AIM OF THE EXERCISE: Copy out exactly the line that contains "Click the Fork button" and all lines following it to the end of the data.

(INFORMATION GIVEN begins)

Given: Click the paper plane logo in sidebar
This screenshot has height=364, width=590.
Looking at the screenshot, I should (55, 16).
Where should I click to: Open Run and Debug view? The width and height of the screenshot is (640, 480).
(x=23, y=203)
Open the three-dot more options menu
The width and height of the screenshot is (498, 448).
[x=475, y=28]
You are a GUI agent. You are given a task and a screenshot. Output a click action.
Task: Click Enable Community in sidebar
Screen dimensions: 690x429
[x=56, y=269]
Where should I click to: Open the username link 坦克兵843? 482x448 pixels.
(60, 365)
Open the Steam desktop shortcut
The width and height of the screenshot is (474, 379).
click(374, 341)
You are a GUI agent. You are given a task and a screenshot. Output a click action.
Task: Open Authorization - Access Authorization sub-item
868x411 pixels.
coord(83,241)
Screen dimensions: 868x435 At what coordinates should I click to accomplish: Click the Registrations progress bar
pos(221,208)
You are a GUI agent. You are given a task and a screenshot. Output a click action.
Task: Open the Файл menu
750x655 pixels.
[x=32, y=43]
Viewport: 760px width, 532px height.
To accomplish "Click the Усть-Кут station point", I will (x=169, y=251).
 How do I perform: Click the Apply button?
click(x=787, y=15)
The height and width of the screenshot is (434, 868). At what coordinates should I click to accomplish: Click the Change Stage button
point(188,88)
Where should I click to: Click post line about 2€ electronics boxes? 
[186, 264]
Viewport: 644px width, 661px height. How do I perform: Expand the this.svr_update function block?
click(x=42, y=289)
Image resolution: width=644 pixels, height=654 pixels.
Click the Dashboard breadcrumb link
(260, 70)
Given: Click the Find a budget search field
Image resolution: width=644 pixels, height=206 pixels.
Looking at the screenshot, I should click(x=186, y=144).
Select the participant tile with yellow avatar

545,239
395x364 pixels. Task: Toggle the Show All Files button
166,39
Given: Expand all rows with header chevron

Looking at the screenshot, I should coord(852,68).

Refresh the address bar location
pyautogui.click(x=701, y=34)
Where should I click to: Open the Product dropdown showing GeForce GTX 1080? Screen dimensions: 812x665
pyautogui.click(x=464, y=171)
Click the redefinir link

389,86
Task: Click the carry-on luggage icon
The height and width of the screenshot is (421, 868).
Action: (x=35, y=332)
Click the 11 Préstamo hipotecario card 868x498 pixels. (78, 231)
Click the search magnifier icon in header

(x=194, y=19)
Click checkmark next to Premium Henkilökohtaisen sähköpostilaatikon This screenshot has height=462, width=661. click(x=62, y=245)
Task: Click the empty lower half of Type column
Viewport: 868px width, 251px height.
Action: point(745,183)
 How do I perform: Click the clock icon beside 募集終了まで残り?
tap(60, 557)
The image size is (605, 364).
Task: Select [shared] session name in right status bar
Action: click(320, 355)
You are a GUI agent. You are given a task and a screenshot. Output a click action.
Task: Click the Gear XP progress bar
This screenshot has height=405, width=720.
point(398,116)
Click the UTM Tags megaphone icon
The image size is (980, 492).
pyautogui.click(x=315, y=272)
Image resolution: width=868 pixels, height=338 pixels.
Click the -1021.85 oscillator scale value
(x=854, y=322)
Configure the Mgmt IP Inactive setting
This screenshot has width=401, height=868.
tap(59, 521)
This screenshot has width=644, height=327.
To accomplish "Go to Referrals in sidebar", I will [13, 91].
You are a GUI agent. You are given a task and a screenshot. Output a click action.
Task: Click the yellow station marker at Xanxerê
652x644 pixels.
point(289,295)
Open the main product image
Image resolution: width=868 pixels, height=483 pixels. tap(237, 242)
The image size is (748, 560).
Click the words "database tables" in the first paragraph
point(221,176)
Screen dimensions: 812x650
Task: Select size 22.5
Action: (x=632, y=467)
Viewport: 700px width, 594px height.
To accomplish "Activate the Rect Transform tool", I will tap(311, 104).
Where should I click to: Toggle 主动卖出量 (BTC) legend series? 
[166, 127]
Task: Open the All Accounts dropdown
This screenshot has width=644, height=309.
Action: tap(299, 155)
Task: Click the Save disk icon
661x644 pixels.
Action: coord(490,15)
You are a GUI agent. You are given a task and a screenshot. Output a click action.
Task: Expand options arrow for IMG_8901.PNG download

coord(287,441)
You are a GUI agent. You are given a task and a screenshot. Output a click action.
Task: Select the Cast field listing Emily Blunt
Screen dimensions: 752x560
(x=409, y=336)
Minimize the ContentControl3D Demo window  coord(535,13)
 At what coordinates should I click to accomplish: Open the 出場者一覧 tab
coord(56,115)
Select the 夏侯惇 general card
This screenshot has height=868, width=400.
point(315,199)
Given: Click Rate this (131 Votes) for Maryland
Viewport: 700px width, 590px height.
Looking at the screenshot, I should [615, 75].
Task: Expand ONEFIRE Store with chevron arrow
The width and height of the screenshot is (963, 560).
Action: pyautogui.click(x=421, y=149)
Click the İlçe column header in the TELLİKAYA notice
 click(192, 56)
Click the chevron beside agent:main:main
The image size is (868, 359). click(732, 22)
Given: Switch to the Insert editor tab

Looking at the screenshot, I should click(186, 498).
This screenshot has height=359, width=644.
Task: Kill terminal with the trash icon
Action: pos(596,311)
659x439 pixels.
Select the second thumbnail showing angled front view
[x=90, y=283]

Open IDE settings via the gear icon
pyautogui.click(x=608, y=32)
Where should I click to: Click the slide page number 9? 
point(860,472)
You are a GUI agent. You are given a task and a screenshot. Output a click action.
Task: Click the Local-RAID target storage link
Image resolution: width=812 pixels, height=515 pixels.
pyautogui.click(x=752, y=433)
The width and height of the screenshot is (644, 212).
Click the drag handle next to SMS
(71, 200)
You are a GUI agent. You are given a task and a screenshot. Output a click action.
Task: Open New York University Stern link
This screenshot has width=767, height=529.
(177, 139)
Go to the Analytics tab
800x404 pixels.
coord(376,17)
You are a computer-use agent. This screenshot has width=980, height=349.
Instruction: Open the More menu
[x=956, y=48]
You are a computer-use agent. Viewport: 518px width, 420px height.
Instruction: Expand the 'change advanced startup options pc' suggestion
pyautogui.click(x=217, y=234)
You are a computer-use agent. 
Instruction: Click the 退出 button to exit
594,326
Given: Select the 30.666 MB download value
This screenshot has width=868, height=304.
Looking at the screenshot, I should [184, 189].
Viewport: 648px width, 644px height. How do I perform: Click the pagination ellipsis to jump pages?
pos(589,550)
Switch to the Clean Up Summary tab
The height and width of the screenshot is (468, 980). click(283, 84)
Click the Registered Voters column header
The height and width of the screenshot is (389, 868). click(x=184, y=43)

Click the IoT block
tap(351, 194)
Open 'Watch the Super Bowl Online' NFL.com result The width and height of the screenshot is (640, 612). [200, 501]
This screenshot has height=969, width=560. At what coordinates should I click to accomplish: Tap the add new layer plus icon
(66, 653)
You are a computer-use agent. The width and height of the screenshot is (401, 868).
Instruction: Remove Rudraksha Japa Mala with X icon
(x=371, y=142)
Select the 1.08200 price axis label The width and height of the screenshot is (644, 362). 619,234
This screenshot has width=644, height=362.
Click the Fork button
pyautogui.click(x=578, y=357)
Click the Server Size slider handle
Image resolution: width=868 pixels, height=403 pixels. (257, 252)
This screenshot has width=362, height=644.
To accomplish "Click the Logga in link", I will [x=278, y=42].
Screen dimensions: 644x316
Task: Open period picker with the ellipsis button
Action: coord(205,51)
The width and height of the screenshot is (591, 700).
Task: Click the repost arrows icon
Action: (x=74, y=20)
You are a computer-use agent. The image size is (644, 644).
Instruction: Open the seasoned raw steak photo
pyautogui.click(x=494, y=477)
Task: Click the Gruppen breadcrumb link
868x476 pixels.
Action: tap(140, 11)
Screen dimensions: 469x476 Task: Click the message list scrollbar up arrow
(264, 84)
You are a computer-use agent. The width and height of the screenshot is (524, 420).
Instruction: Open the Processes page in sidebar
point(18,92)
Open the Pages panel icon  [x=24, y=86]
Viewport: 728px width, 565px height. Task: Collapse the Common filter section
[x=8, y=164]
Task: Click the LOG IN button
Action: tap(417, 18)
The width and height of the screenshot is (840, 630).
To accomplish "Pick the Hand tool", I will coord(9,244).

(INFORMATION GIVEN ends)

REPLY TO THE EXERCISE:
Click the Fork button
pyautogui.click(x=578, y=357)
Click the Server Size slider handle
Image resolution: width=868 pixels, height=403 pixels. (257, 252)
This screenshot has width=362, height=644.
To accomplish "Click the Logga in link", I will [x=278, y=42].
Screen dimensions: 644x316
Task: Open period picker with the ellipsis button
Action: coord(205,51)
The width and height of the screenshot is (591, 700).
Task: Click the repost arrows icon
Action: (x=74, y=20)
You are a computer-use agent. The image size is (644, 644).
Instruction: Open the seasoned raw steak photo
pyautogui.click(x=494, y=477)
Task: Click the Gruppen breadcrumb link
868x476 pixels.
Action: tap(140, 11)
Screen dimensions: 469x476 Task: Click the message list scrollbar up arrow
(264, 84)
You are a computer-use agent. The width and height of the screenshot is (524, 420).
Instruction: Open the Processes page in sidebar
point(18,92)
Open the Pages panel icon  [x=24, y=86]
Viewport: 728px width, 565px height. Task: Collapse the Common filter section
[x=8, y=164]
Task: Click the LOG IN button
Action: tap(417, 18)
The width and height of the screenshot is (840, 630).
To accomplish "Pick the Hand tool", I will coord(9,244).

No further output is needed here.